- Born: Chicago, Illinois, U.S.
- Education: University of Illinois at Urbana-Champaign
- Occupation: Novelist
- Writing career
- Period: 1996–present
- Website: jackiemitchard.com

= Jacquelyn Mitchard =

American journalist and author

Jacquelyn Mitchard is an American journalist and author. She is the author of the best-selling novel The Deep End of the Ocean, which was the first selection for Oprah's Book Club, on September 17, 1996. Other books by Mitchard include The Breakdown Lane, Twelve Times Blessed, Christmas, Present, A Theory of Relativity, The Most Wanted, Cage of Stars, No Time to Wave Goodbye, Second Nature - A Love Story, and Still Summer.

She is a professor of creative writing at the Vermont College of Fine Arts.

==Biography==

Born and raised in a suburb of Chicago, Illinois, Mitchard's father was a plumber, from Newfoundland, Canada, and her mother a hardware store clerk, a competitive horsewoman, and a member of the Lac du Flambeau Chippewa Cree tribe. She studied creative writing for three semesters under Mark Costello (author of The Murphy Stories) at the University of Illinois at Urbana-Champaign.

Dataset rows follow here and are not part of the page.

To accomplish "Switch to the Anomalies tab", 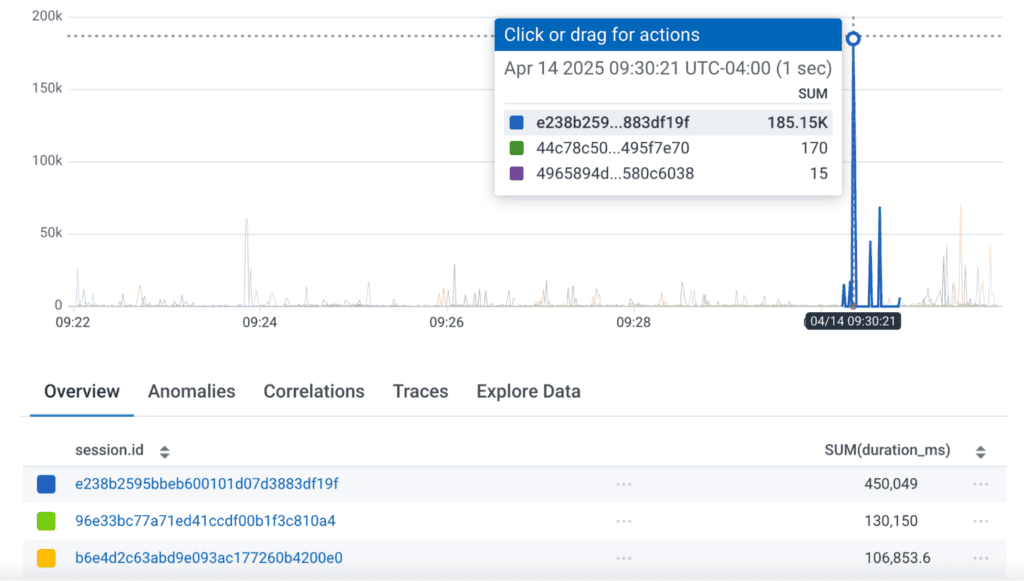I will (191, 392).
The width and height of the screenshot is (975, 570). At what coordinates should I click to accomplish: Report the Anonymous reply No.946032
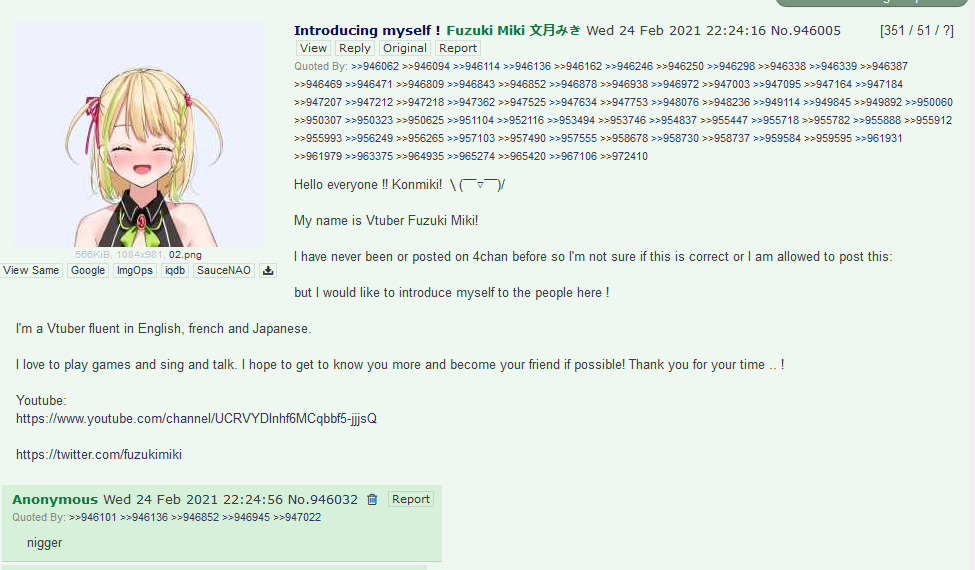[410, 499]
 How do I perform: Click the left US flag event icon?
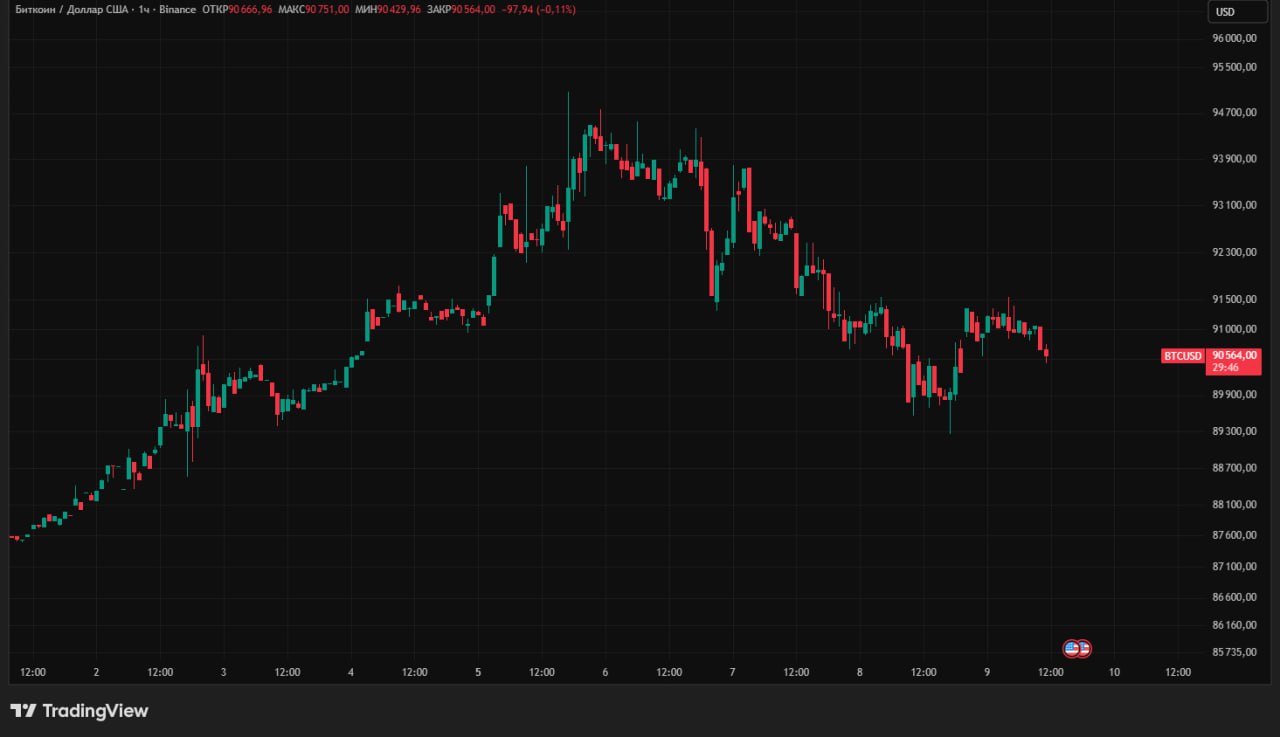[x=1071, y=648]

She became a newspaper reporter in 1979, eventually achieving a position as lifestyle columnist for the Milwaukee Journal Sentinel newspaper. Her weekly column, The Rest of Us: Dispatches from the Mother Ship, appeared in 125 newspapers nationwide until she retired it in 2007. Mitchard is a contributing editor for More (magazine) and is featured regularly in Reader's Digest, Good Housekeeping, Hallmark, Real Simple and other publications. Her nonfiction work includes the 1986 memoir 'Mother Less Child' (WW Norton) and essays in more than 30 anthologies.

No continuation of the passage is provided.